Dogs are known as man's best friend and their strong sense of smell means they also have the potential to save lives - detecting changes in blood glucose amounts in type 1 diabetes patients and urine samples from those with prostate cancer.
Magic leaps up, billeting his paws on his owner's knees, his brown eyes staring into hers.
It is a routine he has done thousands of times.
Magic is a medical alert help dog and has been trained to detect a minute shift in the blood sugar levels of his owner, Claire Pesterfield.
Using his better sense of smell, he is capable of detecting tiny odor concentrations, around one part per trillion, that enable him to alert Claire to when she needs to inject herself with insulin.
Without Magic's assistance, changes in her blood, levels could put her at risk of an attack, or - in extreme cases - the onset of a coma.
Claire has type 1 diabetes, but - unlike most people with the situation - her body does not display the warning signs that a dangerous episode might be about to occur.
In the three and a half years, the dog has alerted and potentially saved my life 3,500 times. And he does it all for a dog biscuit.
Claire works as a children's diabetes nurse, supporting and educating children with type 1 diabetes and their families.
Claire says she would not be able to do the job were it not for Magic, as she would be at risk of collapsing mid-meeting.
"Without him I would be testing my blood glucose level every 20 or 30 minutes, to try and prevent what was going to happen," she explains.
Having Magic also sends the message to the children she works with, she adds, that, "You can still live life to the full when you've got diabetes."
When he detects an alternation in her blood glucose level, he prods her with his paw to wake her up.

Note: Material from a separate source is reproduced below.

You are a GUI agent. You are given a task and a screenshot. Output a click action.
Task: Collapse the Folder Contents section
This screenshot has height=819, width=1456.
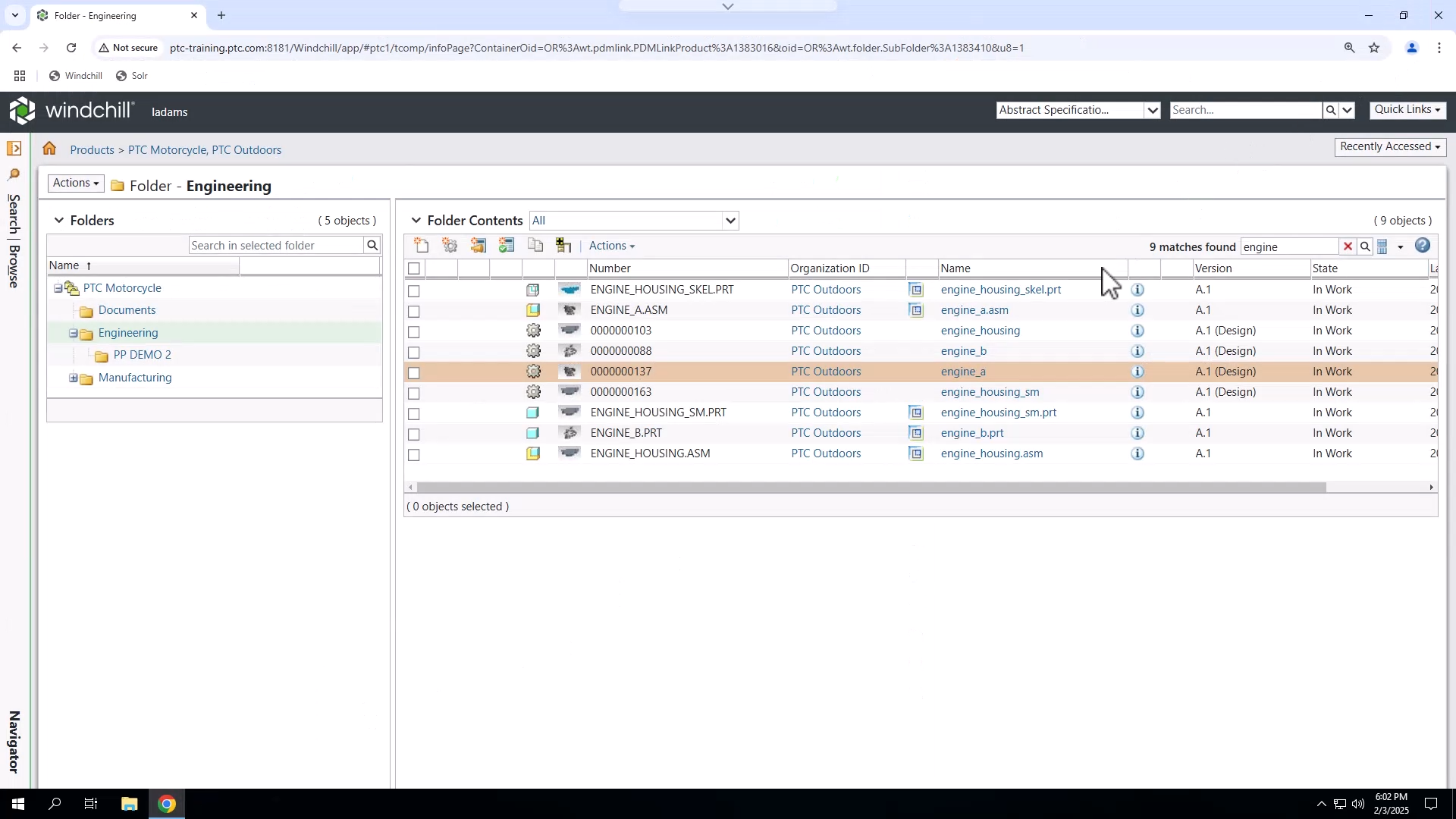[x=416, y=221]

NHS trials are currently estimating if dogs could also be used to detect prostate cancer.
The research being organized offers an opportunity for the disease to be detected at an early stage - vital for improving survival rates.
The dogs - usually from the gundog species, such as labradors and springer spaniels - are taught to detect a sample of urine from a patient with prostate cancer.
It is thought that the dogs can pick up the odor of cancer "volatiles", which travel from the infected cells into the urine as the body tries to dispose of the chemicals.
When they correctly detect a sample containing this volatiles, they are given a treat as positive reinforcement.
The dog's performances are write downed, and those that make the grade have more than a 90% success rate at detecting a sample from a patient with prostate cancer.
The dogs are people's best friends, we saw this once again.